Monday, February 21, 2011

"Watson, come here! I need you" - These were reportedly the first words spoken by Alexander Graham Bell to his assistant Thomas Watson on his "electrical speech machine", which would later be called the telephone. With this one sentence, Bell broke a seemingly insurmountable barrier of enabling live conversations over long distances. Until that time in 1876, the telegraph was the only thing that allowed long distance communications, that too only one way at a time. His new technology allowed the same infrastructure of installed telegraph wires to send live conversations. To the 19th century America, it probably sounded like magic. In a sense, he had broken the figurative "sound barrier".

Fast forward to last week. My entire family was watching the show "Jeopardy". Everyone was glued to the set for three days, since it was the new "Watson", a computer built by IBM, going up against two of the best human Jeopardy players ever. At the end of the first day, the computer was tied with one of the players. By the end of the second day, it was no contest. The computer pulled away rapidly and finished first. By the end of the two round tournament, Watson had won more money than the two remaining contestants combined. One of the other contestants, Ken Jennings, wrote a humorous remark in his Final Jeopardy answer welcoming the "new overlords", i.e., the computers.

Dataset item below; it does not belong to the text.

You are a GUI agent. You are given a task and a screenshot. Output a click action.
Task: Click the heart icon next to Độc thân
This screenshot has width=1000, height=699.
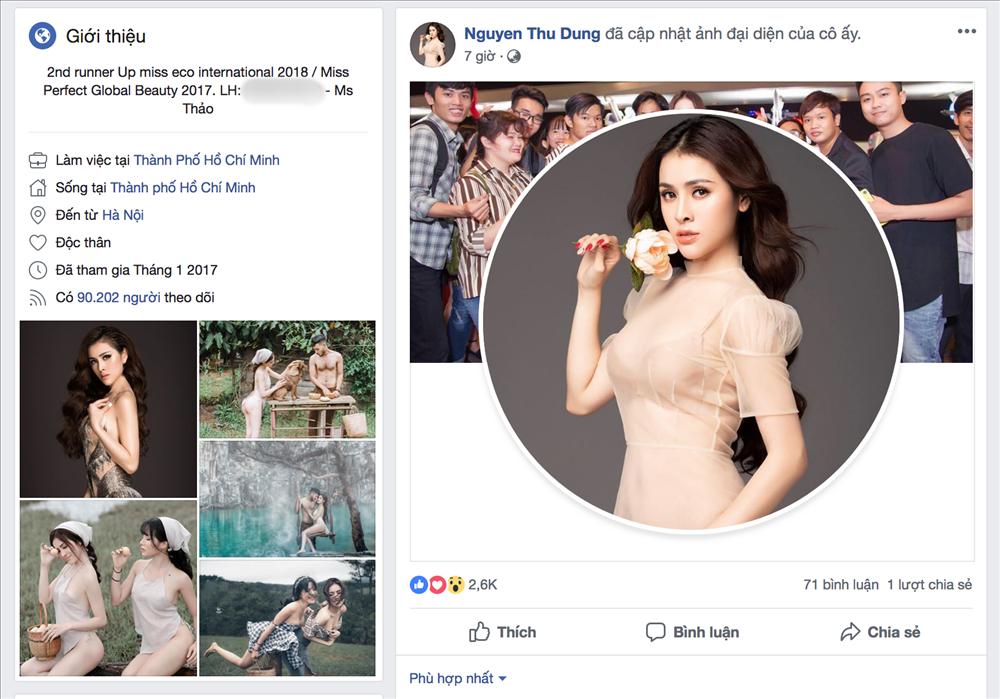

So, what is so special about Watson? To get the answer, needs to go back to some history of computing. During my years at Intel, I had the opportunity to discuss speech recognition with leading edge researchers at IBM's TJ Watson Research Center in New York. They were heady times as Moore's Law routinely brought twice the computing power into the field every two years. By 2008, there were more than a billion transistors produced for every man, woman and child on this earth. And yet, the "sound barrier", so to speak, was not broken. What I mean is the ability of computers to understand natural language. The kind that movie goers watched in "2001 A Space Odyssey" as the astronaut commands computer HAL to "open the pod bay door, HAL", HAL rebuts him by saying "I'm sorry Dave, I'm afraid I can't do that". To the human brain, this skill is learned by age two or three. And yet, training a computer to understand natural language has eluded scientists for a long time, until now. Watson's accomplishments are even more significant, in that the computer had to understand the quirks of the game, unusual contexts, and go up against two of the best players ever to play on TV. On the minus side, Watson only had to decipher the text, not the spoken words. But I am guessing integrating it is not that far off either, since many commercial programs like Dragon Naturally Speaking already convert spoken words to text.

What does this mean for the future? For now, at least, Watson is a supercomputer in IBM research lab that fills an entire room, and was programmed by some leading research scientists. However, the same can be said for the Eniac, the first computer ever built, circa 1950. The four function pocket calculators that had more processing power than the Eniac followed less than two decades later, using the newly invented transistor technology. Since then, the pace of innovation in computer hardware has accelerated to the point where we may have Watson like technology in our palms less than a decade from now. Elements of such technology are already in use and ubiquitous today. These can already be put to good use to help our students learn new skills and concepts much faster than traditional methods, especially in fields like mathematics.

These are exciting times to be consumers of technology, and the future looks even better.